New award has, however, been pushed in time, as customers have been awaiting new regulations on both Havbruksmeldingen , which were published now in April, and also the implementation of the Miljøfleks-ordningen, which was published in December last year, which I will return to on the next slide. The first quarter revenue was NOK 24 million, which is primarily driven by the startup of the two protective projects awarded in the fourth quarter, and these units are scheduled for delivery in the second half of this year. While the revenue is a decrease year on year, it's worth mentioning that last year's figures had business units that have since been divested. The profitability of FiiZK is still impacted by costs for market entry projects for these two projects and also current volume levels.

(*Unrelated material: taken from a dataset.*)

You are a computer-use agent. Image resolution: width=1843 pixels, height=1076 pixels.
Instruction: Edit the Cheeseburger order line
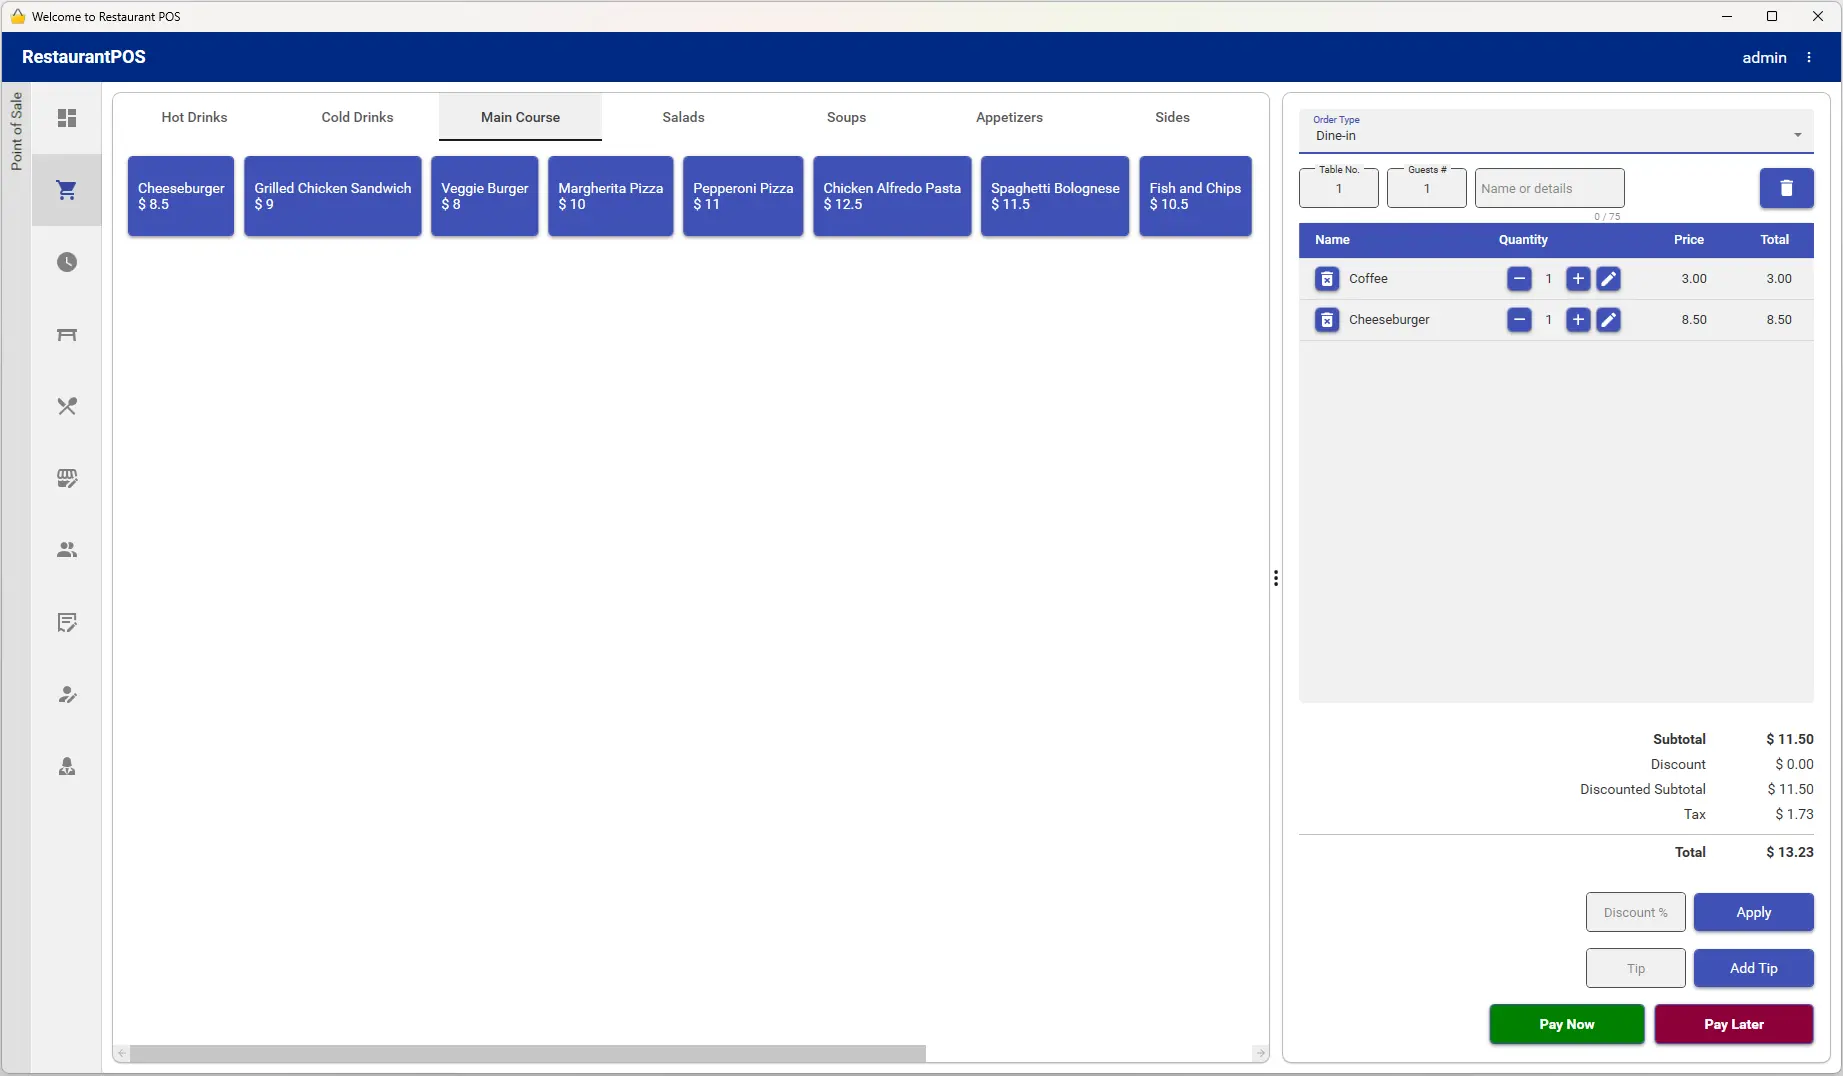pyautogui.click(x=1608, y=320)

In April, the government released its Havbruksmeldingen , outlining its wishes for impacting the aquaculture industry going forward. While the regulation will take some time to pass through the parliament, its headlines are positive for FiiZK, which includes focus on lower mortality, increased focus on sea lice, and increased attention to fish welfare. The Miljøfleks-ordningen, which was announced just before Christmas last year, is expected to be approved in parliament in the near term and will remain as the main government regulations while we are awaiting the further progress on Haverbrugsmeldingen. FiiZK meets all the requirements of the proposed Miljøfleks-ordningen, hence fish farmers could regain lost capacity by taking the solutions from FiiZK in use. With this, we will move to some more financial details. Let's start with the revenue.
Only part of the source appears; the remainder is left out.